Vaticano, processo al via Becciu alla resa dei conti denuncia i suoi nemici

Il cardinale, alla sbarra per lo scandalo del palazzo di Londra, cita Perlasca e Chaoqui

Vaticano, processo al via Becciu alla resa dei conti denuncia i suoi nemici

Un'udienza di sette ore, nella sala polifunzionale dei Musei Vaticani dove da alcuni mesi si tengono tutti i processi della piccola città-stato per permettere di rispettare le misure di distanziamento sociale. Il Vaticano, dopo quasi due anni dall'inizio dell'inchiesta, dà il via al maxiprocesso sulla gestione dei fondi della Segreteria di Stato, in particolare sull'acquisto di un palazzo di lusso a Londra, al numero 60 di Sloane Avenue. Un'operazione da oltre 200 milioni di euro, prelevati dalle casse della Santa Sede, incluse quelle dell'Obolo di San Pietro, i fondi per la carità del Papa. Un'indagine che ha scoperchiato un sistema di corruzione all'ombra del cupolone, con faccendieri e broker che nel corso degli anni hanno svuotato la cassaforte vaticana per «attività finanziarie speculative illecite», così come le hanno definite i pm di Papa Francesco. Dei dieci imputati, tra manager, finanziari e alti prelati, alla prima udienza erano presenti soltanto in due: monsignor Mauro Carlino, già segretario particolare del Sostituto della Segretaria di Stato, accusato di estorsione e abuso d'ufficio e il cardinale Angelo Becciu, il primo porporato della storia recente a finire sul banco degli imputati per i reati di peculato, abuso d'ufficio anche in concorso e subornazione (per aver tentato di convincere, secondo l'accusa, uno dei testimoni, monsignor Alberto Perlasca, suo ex collaboratore nell'ufficio amministrativo della Segreteria di Stato, a ritrattare).

Il cardinale è stato rinviato a giudizio con il via libera ai giudici di Papa Francesco, nove mesi dopo che il Pontefice lo aveva defenestrato dal ruolo di Prefetto della Congregazione delle Cause dei Santi, togliendogli anche i diritti connessi al cardinalato. Bergoglio nei mesi scorsi ha modificato, infatti, l'ordinamento giudiziario stabilendo che anche i cardinali e i vescovi devono essere giudicati dal Tribunale Vaticano. Precedentemente solo la Corte di Cassazione vaticana, presieduta da un cardinale poteva giudicarli.

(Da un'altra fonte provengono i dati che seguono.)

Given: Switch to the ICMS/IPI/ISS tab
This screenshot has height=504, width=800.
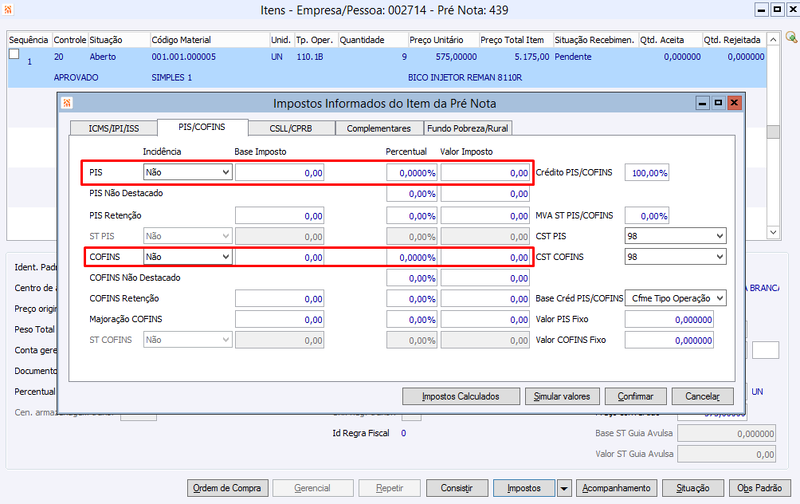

Il porporato sardo dovrà spiegare alla corte perché, quando era il numero due della Segreteria di Stato, aveva inviato centinaia di migliaia di euro della Santa Sede alla cooperativa sociale «Spes», presieduta dal fratello Tonino, braccio operativo della Caritas di Ozieri, in Sardegna. Al termine della prima udienza, Becciu ha detto ai giornalisti di sentirsi «sereno e tranquillo in coscienza, con la fiducia che i giudici sapranno vedere i fatti riconoscendo la mia innocenza. Sono venuto al processo perché mi ci ha mandato il Papa a cui sono obbediente. Ma devo annunciare», ha aggiunto, «che con grande dolore ho dato mandato ai miei legali di denunciare per calunnia monsignor Alberto Perlasca e la signora Francesca Immacolata Chaouqui (la pr calabrese, ex membro di una commissione economica vaticana, processata e condannata con pena sospesa dal tribunale vaticano per lo scandalo Vatileaks 2, ndr), per le grandi falsità dette su di me e che sono comparse nella carte processuali».

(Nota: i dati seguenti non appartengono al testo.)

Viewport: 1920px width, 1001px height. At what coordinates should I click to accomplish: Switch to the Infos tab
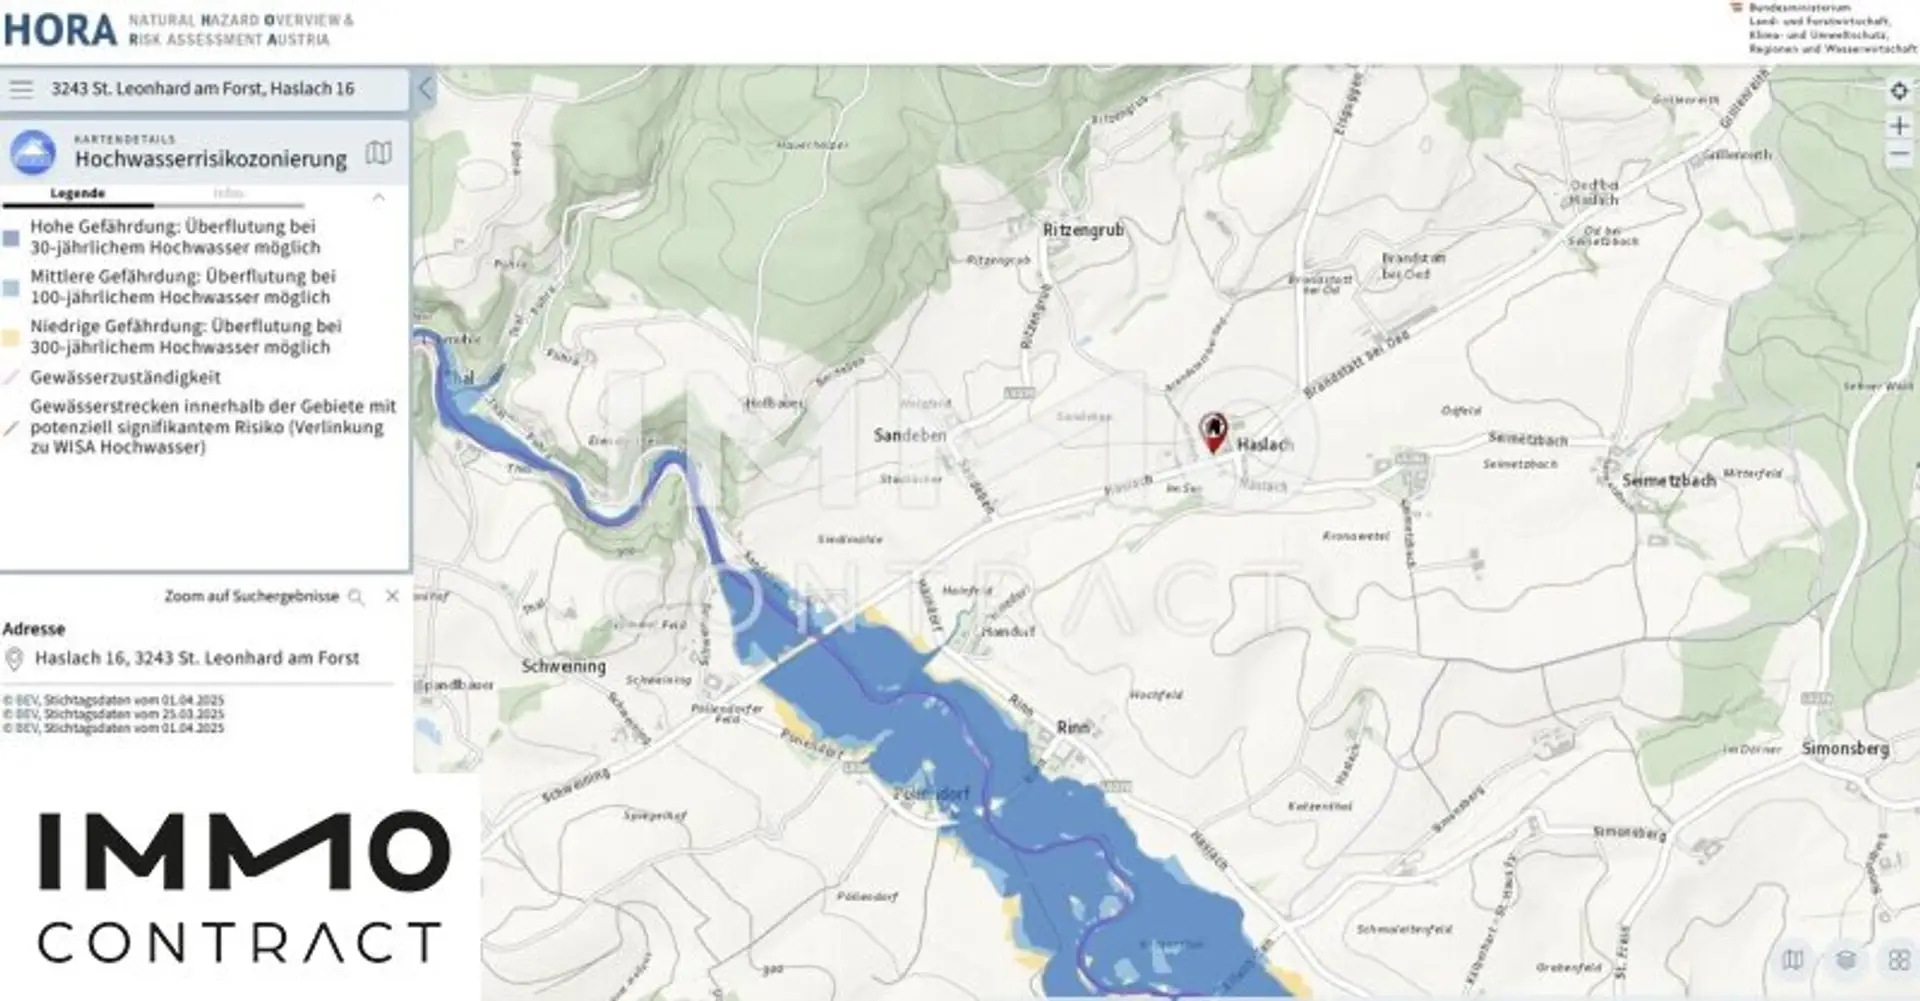tap(229, 193)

Gli altri otto imputati, tra cui Cecilia Marogna, la manager che ha ricevuto 575mila euro dal porporato sardo per effettuare attività di intelligence in Africa, erano rappresentati in aula dai loro legali che hanno sollevato alcune eccezioni invocando il diritto alla difesa. Per questo motivo, dopo essersi riunita in camera di consiglio, la corte, presieduta da Giuseppe Pignatone, ha aggiornato la prossima udienza al 5 ottobre. Il presidente del Tribunale Vaticano, al termine dell'udienza ha anche revocato il mandato di cattura per il broker Raffaele Mincione, uno dei dieci imputati. Presente in aula l'avvocato Paola Severino, già ministro della Giustizia italiano, che nel processo rappresenta la Segreteria di Stato, costituitasi parte civile.